Scientific classification
- Domain: Eukaryota
- Kingdom: Animalia
- Phylum: Arthropoda
- Class: Insecta
- Order: Lepidoptera
- Family: Depressariidae
- Genus: Aeolanthes
- Species: A. ampelurga
- Binomial name: Aeolanthes ampelurga Meyrick, 1925

= Aeolanthes ampelurga =

- Authority: Meyrick, 1925

Species of moth

Aeolanthes ampelurga is a moth in the family Depressariidae. It was described by Edward Meyrick in 1925. It is found in northern India (Kumaon).

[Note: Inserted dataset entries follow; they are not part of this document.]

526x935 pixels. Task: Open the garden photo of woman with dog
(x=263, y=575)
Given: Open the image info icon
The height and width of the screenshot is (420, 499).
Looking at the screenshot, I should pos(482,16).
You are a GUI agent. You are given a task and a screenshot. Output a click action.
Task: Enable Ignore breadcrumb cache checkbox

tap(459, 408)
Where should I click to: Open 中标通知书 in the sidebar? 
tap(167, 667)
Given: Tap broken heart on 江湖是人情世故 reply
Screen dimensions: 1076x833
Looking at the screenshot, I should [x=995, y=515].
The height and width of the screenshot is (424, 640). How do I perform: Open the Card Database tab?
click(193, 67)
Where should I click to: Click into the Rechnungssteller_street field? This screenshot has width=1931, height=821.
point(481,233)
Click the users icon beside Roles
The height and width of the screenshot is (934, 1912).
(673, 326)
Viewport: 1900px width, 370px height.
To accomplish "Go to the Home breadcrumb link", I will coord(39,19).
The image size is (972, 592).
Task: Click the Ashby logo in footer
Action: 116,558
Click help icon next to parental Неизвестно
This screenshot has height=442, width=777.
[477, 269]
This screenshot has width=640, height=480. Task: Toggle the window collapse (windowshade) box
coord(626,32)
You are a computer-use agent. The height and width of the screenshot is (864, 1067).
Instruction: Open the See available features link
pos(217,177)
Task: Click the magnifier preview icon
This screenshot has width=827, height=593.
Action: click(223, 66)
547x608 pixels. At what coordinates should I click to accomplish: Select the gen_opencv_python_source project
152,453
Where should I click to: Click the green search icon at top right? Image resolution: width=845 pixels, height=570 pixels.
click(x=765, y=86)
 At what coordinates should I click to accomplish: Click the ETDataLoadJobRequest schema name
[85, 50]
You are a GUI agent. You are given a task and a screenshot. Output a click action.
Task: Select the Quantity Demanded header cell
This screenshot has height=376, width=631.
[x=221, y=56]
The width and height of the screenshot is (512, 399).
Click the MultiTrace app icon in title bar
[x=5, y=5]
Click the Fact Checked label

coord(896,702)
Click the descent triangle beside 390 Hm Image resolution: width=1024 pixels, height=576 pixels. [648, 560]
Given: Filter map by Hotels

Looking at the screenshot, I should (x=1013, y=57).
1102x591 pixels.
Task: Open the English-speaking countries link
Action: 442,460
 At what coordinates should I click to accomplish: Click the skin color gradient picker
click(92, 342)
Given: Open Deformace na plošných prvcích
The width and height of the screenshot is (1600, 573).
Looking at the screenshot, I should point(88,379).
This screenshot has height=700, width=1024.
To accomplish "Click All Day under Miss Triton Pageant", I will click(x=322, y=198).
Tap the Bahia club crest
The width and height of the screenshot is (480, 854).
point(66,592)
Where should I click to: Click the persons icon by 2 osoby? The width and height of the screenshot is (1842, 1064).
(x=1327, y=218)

The wingspan is about 24 mm. The forewings are pale ochreous-yellowish, irregularly tinged pale rosy with three or four small yellow-whitish spots and some irregular ferruginous marking on the basal area. There is an irregular rather curved transverse ferruginous line with some raised dark fuscous scales in the disc from the costa before one-third not reaching the dorsum, followed by two small yellow-whitish spots on the lower portion, and a yellow whitish ferruginous-edged oblique trapezoidal blotch from the costa, beyond this a yellow-whitish ferruginous-edged round spot in the disc and a broad triangular light purplish-rosy costal patch with the apex extended around the discal spot. There are two ferruginous waved-dentate lines towards the termen, the first marked with some dark fuscous scales in the disc, the second tending to enclose small yellow-whitish terminal spots, a pale rosy marginal line irrorated dark fuscous around the apex and termen. The hindwings are light grey.